Öyleyse, önce bileceksin ki ben bu vesveselerden, çirkin sözlerden mes’ul değilim. Çünkü onlar ben istemediğim halde geliyorlar ve gitmelerini istediğim halde gitmiyorlar. Demek onlar bizim değil lümme-i şeytaniyeden gelen şeytana ait sözlerdir. Bunu bilirsek artık ondan korkmayız ve onunla fazla ilgilenmeyiz. İşte vesvesenin birinci ilacı budur. İlgilenmemek ve ona aldırmamak “İstediği kadar gelsin, ben ondan mes’ul değilim” der ve kurtulursun. Vesveseler arılara benzer. Arılar hücum ettiğinde onlarla uğraşmazsan dağılıp giderler. Onlarla uğraşırsan baş edemezsin. Demek vesvesenin çaresi ondan kurtulacağım diye uğraşmak değil, tam tersine onunla ilgilenmemektir.
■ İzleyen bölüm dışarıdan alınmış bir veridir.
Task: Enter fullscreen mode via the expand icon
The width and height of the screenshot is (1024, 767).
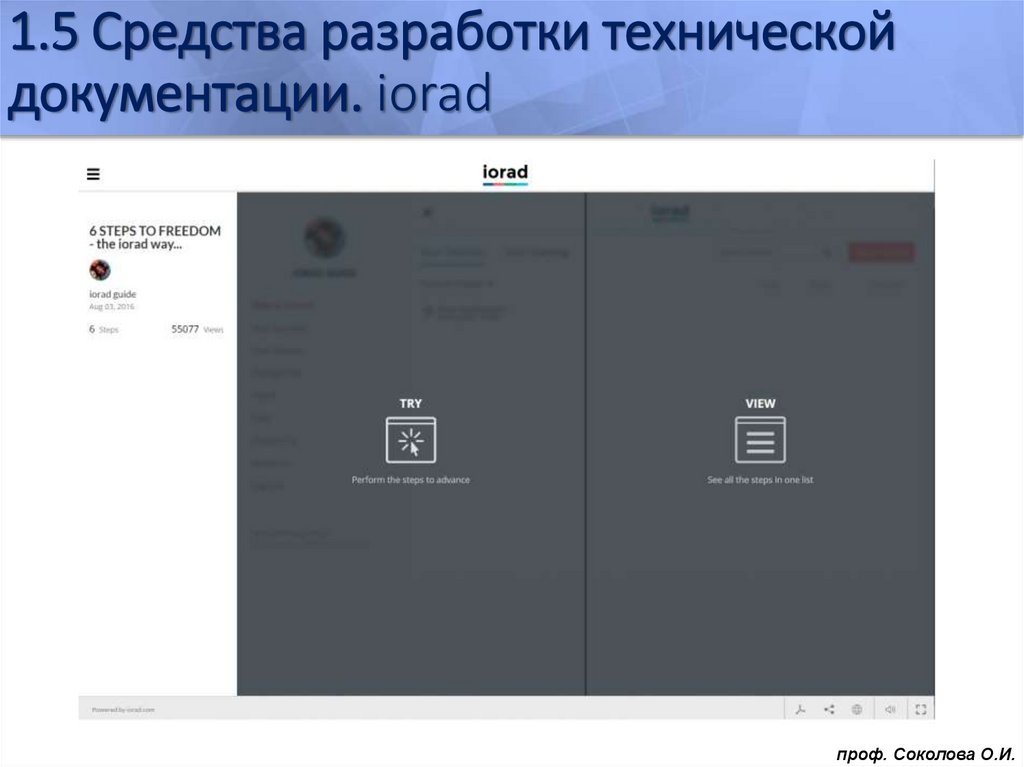Action: [921, 709]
Namaz ve abdestini de “oldu mu, olmadı mı” diye şeytana sorma! Allah (c.c.) katında makbul olup olmadığını da zaten bilemeyiz. İbadetlerimizi kabul etmesi için dua eder kabulünü umarız. Kabul edilmemesinden de korkarız. Yoksa çare şeytan olmadı dedikçe abdest almak, namaz kılmak değildir. Hata ve kusursuz insan olmaz. Peygamberimiz s.a.v. namazı bitirince üç defa estağfirullah demiş, sahabeler de “Ya Resulallah “daha namazdan yeni çıktık” dediklerinde “bu namaz içindeki hata ve kusurlarımız içindir” buyurmuşlardır.
Bu arada banyo ve tuvaletteki yanlış hareketlerde vesveseye sebep olmaktadır. Özellikle banyoda küçük abdest bozmaktan kaçınmak gerekir.
Vesvesenin başlaması aynı zamanda o kişinin manevi terakkiye doğru bir adım attığının da işaretçisidir. Onu uyanık ve dikkatli olmaya, tevbe-istiğfara sevkeder. İbadetlerinde daha dikkatli olmasını sağlar. Kabul olmama ihtimalini de hatırlatarak ibadetlerine güvenmemesini sağlar. Ve daha bir çok faydası vardır. Yemeğin tuzu gibi. Azı yemeğe lezzet verdiği halde çoğu yemeği zehir eder. Şeytanın şerrinden ve vesveselerinden Allah (c.c.)’a sığınırız. Cenab-ı Hak hepimizi muhafaza etsin, amin.